Urban Shield represents the hyper-militarization of police functions that has been accelerating for the past couple decades. In countless American cities, heavily armed paramilitary SWAT units, with little to no connection to the community they patrol, police with the same hostility, disdain and violence one would expect of a foreign occupying army.
For many living in urban areas, militarized police brutality and harassment is commonplace enough to not warrant much surprise. The racist war on drugs has already acclimatized a whole generation of urban youth of color to routine police searches and harassment at any moment on the street, in their schools, or in their homes. Increasingly, SWAT has become the tool of choice to this end. They are foot soldiers on the frontlines of enforcing the policy of mass incarceration with the predictable consequences of the dramatic growth in the U.S. prison population and the tragic and ever-growing list of people of color shot down by police.
The hostile mentality of the police towards protesters, and the left in general, is deeply ingrained in Urban Shield. Footage of highlights from Urban Shield 2012 included anti-terrorism exercises featuring SWAT teams attacking protesters brandishing "No blood for oil" and "We are the 99 percent" signs. Exercise scenarios included "violent attacks" by anarchists and animal-rights "terrorists."
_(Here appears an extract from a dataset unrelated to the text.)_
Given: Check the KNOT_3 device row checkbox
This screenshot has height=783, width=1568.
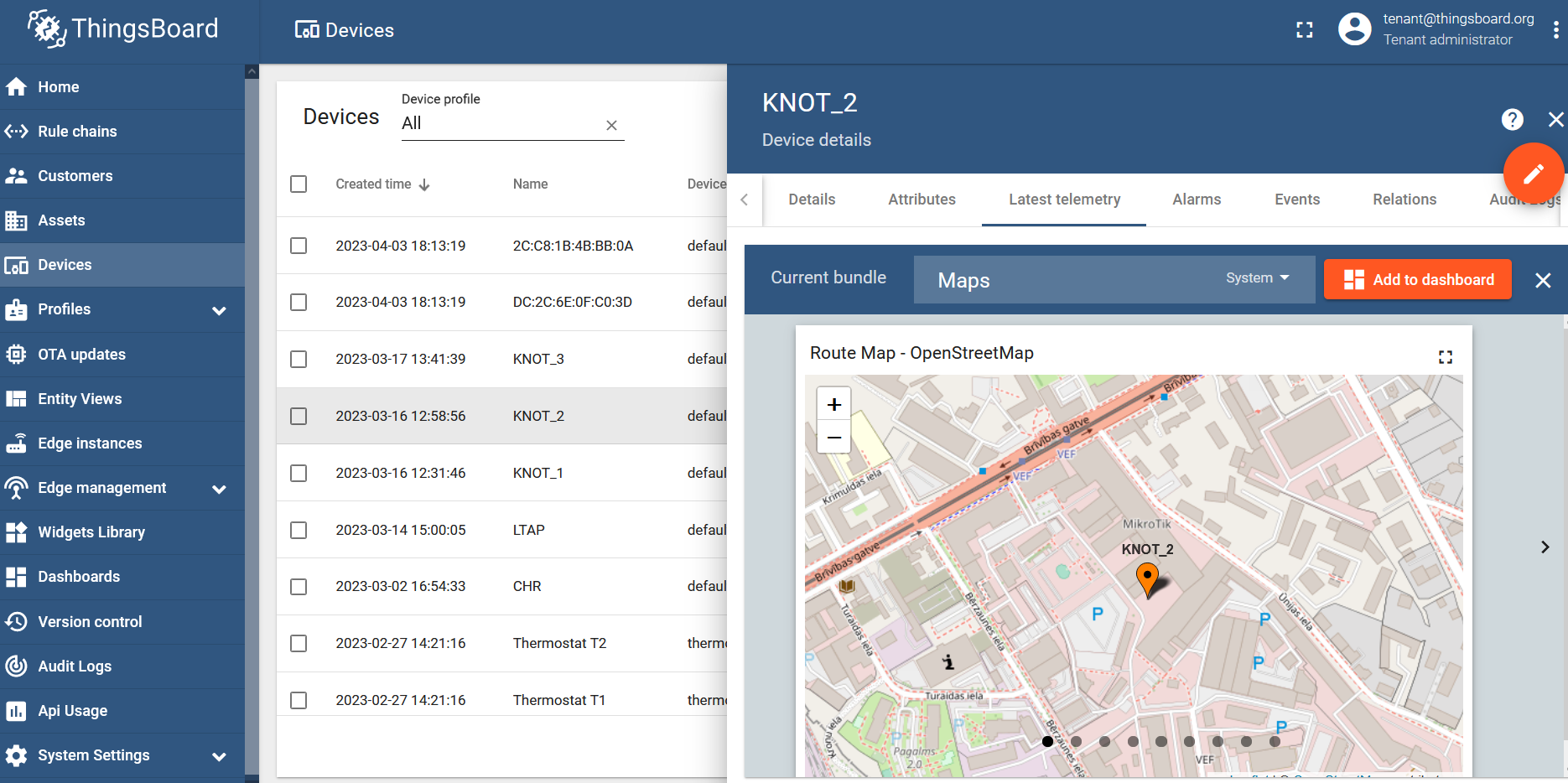Looking at the screenshot, I should click(299, 359).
This antagonism was certainly on display in response to the relatively small and entirely peaceful protest at the Oakland Convention Center. In addition to the barricades around the building and police milling outside the Marriot, downtown Oakland was congested with vans filled to capacity with police in riot gear. The city of Oakland also sent out a bulletin warning business owners to prepare for violent attacks from protesters and issued tips, such as emptying cash drawers.
Apparently unaware that the police force itself--let alone machine-gun and grenade-launcher-toting police--is a fairly recent historical phenomenon, police spokesperson Sgt. J.D. Nelson insisted that the militarization of police is something that has occurred "from the beginning of time." He further explained that while they may make people uncomfortable, armored vehicles are often the "safest" way to deal with violent situations.
FOR THEIR part, protesters did not share Nelson's belief in the permanence and inevitability of militarized police or his reassurance that police use military hardware in the interest of our "safety."
"The elephant in the room is that inequality is on the rise," said Scott C. of Oakland. "Discontent is on the rise. Poverty is on the rise. Instead of dealing with this in a humane way, the ruling class is just arming the shit out of these militarized police to defend against any challenges to that status quo, because for them all that matters is that profits are on the rise too."
Beneath the thinnest veneer of a series of public-safety exercises, Urban Shield is an embodiment of the disturbing fusion of the military-industrial complex with the prison-industrial complex. The political viability of Urban Shield hinges precariously on the assumption that the social ills of urban life are best dealt with through repression, surveillance and the overwhelming violence of the state.
The Urban Shield tradeshow brings together those who believe that a repressed society is a safe society with the arms peddlers who want to turn a profit (at public expense) by militarizing police and repressing urban areas. Opposing Urban Shield, and police militarization in general, is an essential aspect of opposing urban repression and the New Jim Crow. Building networks of public resistance to such blatant carnivals of urban repression is essential work.